* How to complete this task *
Each line of the data below holding the word "height" must be copied.

* Records provided *
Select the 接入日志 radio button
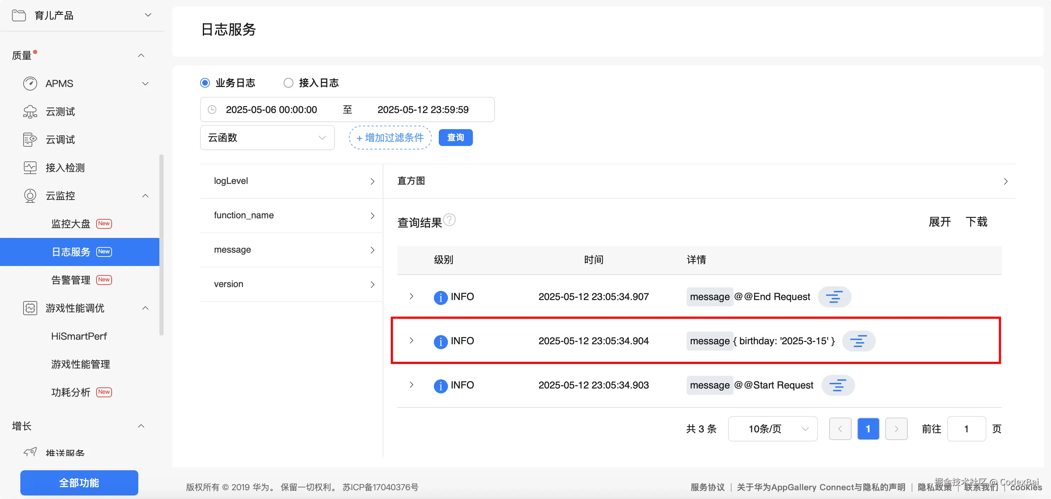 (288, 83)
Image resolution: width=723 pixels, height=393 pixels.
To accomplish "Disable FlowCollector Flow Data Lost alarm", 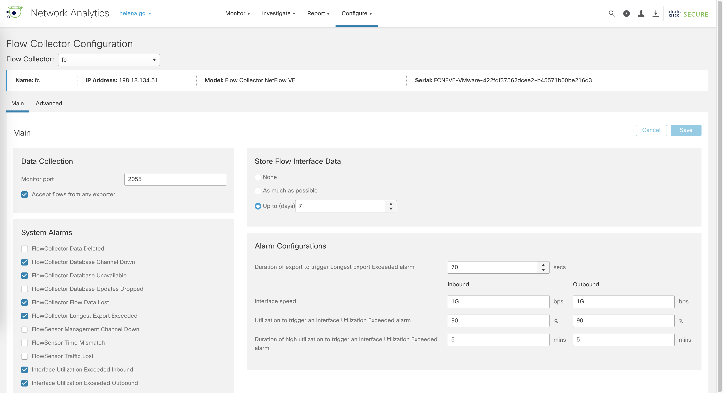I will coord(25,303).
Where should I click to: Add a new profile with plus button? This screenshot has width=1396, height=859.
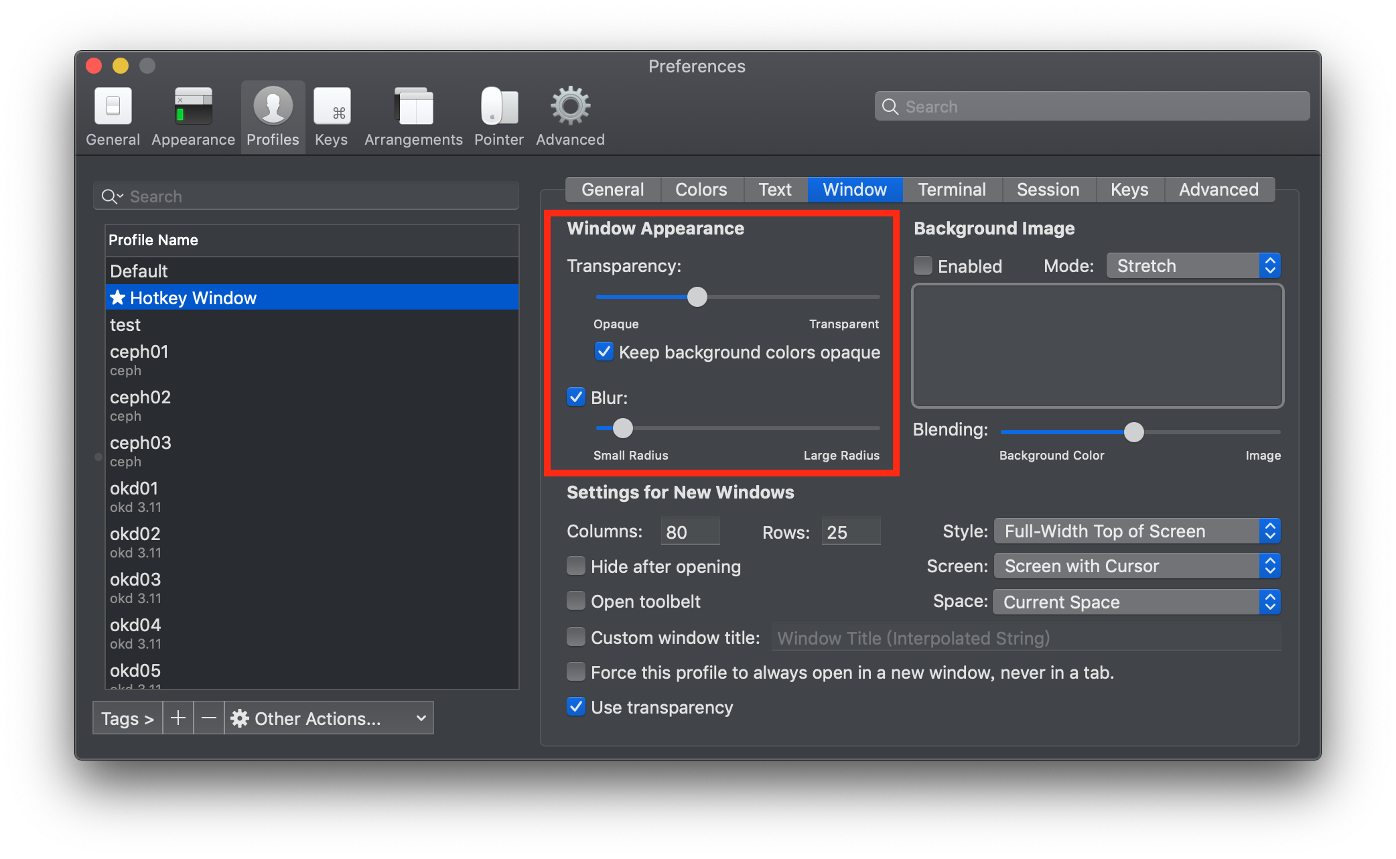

* The completed task *
Image resolution: width=723 pixels, height=393 pixels.
Where should I click to: Add a new profile with plus button? This screenshot has width=1396, height=859.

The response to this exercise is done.